Yes, crushed concrete makes a great base. This does need to be compacted in 10-12" lifts with a heavy reversible plate compactor. The 57 stone does not require lift compaction.
 

jonnyd91

Well-known member
Jul 21, 2020
54
NJ
They will pour cement around the base of the walls to lock them in, this is called the "collar". The drain drain would go on top of that. It is to prevent the liner from floating if ground water gets that high and to help with liner replacement.




Yes, crushed concrete makes a great base. This does need to be compacted in 10-12" lifts with a heavy reversible plate compactor. The 57 stone does not require lift compaction.
No Collar. They are doing a vermiculite floor. I dont really have any issues with ground water here and below all that top soil is compact sand that hasn't been dug out prior to this so its fairly solid.

The issue I am going to have with the decking base is that no one around here goes through these measures before pouring decking. Im not saying its right, im just saying that they don't do it. Im willing to bet the amount of people that search a forum for answers before they purchase a pool is pretty slim too, so they just have the pool put in and trust the contractor knows best. I have used forums to teach myself for at least 20 years now, seems they may be a dying breed. That said I may have to get creative with this.

I know they wont grade with the dirt and then dig it out to replace with gravel, I basically have 1 day to remove dirt, grade, and backfill. They wont come back 2X as they are so busy, but for that 1 day i have their bobcat and dig foreman at my disposal.

Base on just backfilling the over dig, it looks like more than a full truckload. the depth is only to the top of the soil 36" - 8" for the cement collar.

Screen Shot 2020-10-26 at 12.19.40 PM.png

Then I would have to go back and get another truckload. The logistics of this are becoming complicated.

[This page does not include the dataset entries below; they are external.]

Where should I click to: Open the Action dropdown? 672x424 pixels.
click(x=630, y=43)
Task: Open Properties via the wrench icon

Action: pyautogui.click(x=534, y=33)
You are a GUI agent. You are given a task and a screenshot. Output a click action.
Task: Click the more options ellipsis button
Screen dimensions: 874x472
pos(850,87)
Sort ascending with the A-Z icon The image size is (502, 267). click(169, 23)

Right now im thinking to maybe have them pull back the berms around the pool so they give me the 10 and 14 ft for the patio area and then fill that with as much gravel as I can and then after they pour the concrete decking i can come back and grade out that dirt to a gradual grade. I just dont have the time or stress level to be the general contractor on this, so that puts me between a rock and a hard place. I just dont know how much of a grade those patio sections with descend or if I would need to build a temporary retaining wall to hold in the rock. This has been stressing me out for days.